* [ASSIGNMENT]: Having found the line that contains "Juli (89, 1602)", please retype only it and every line after it up to the end of the entries, exactly as written.
===== RECORDS SUPPLIED
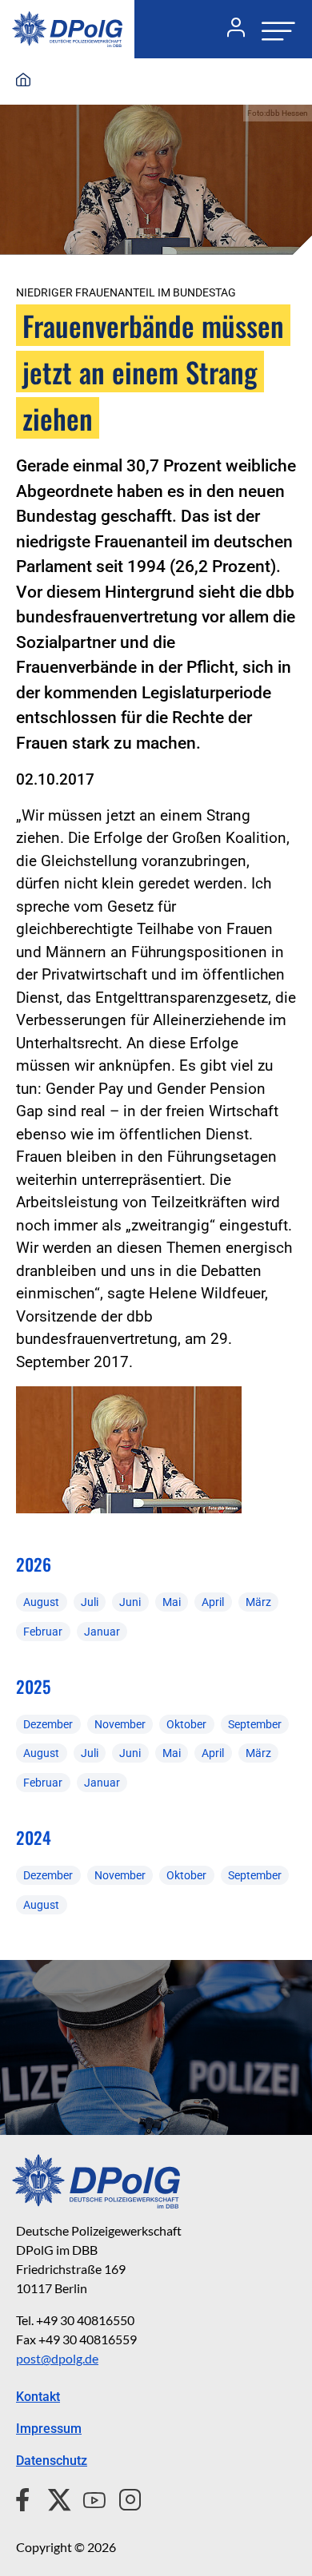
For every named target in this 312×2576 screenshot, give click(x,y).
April (213, 1602)
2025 (33, 1686)
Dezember (48, 1724)
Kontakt (38, 2396)
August (41, 1602)
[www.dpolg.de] (23, 81)
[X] (53, 2497)
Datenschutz (51, 2460)
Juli (89, 1602)
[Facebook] (26, 2497)
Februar (42, 1631)
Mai (171, 1602)
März (258, 1602)
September (255, 1724)
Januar (102, 1631)
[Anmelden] (229, 29)
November (120, 1724)
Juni (130, 1602)
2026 (33, 1564)
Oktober (186, 1724)
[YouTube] (88, 2497)
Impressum (49, 2428)
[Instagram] (124, 2497)
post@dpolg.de (57, 2358)
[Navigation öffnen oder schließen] (273, 29)
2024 (33, 1837)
==========
* [OUTPUT BELOW]:
Juli (89, 1602)
[Facebook] (26, 2497)
Februar (42, 1631)
Mai (171, 1602)
März (258, 1602)
September (255, 1724)
Januar (102, 1631)
[Anmelden] (229, 29)
November (120, 1724)
Juni (130, 1602)
2026 (33, 1564)
Oktober (186, 1724)
[YouTube] (88, 2497)
Impressum (49, 2428)
[Instagram] (124, 2497)
post@dpolg.de (57, 2358)
[Navigation öffnen oder schließen] (273, 29)
2024 (33, 1837)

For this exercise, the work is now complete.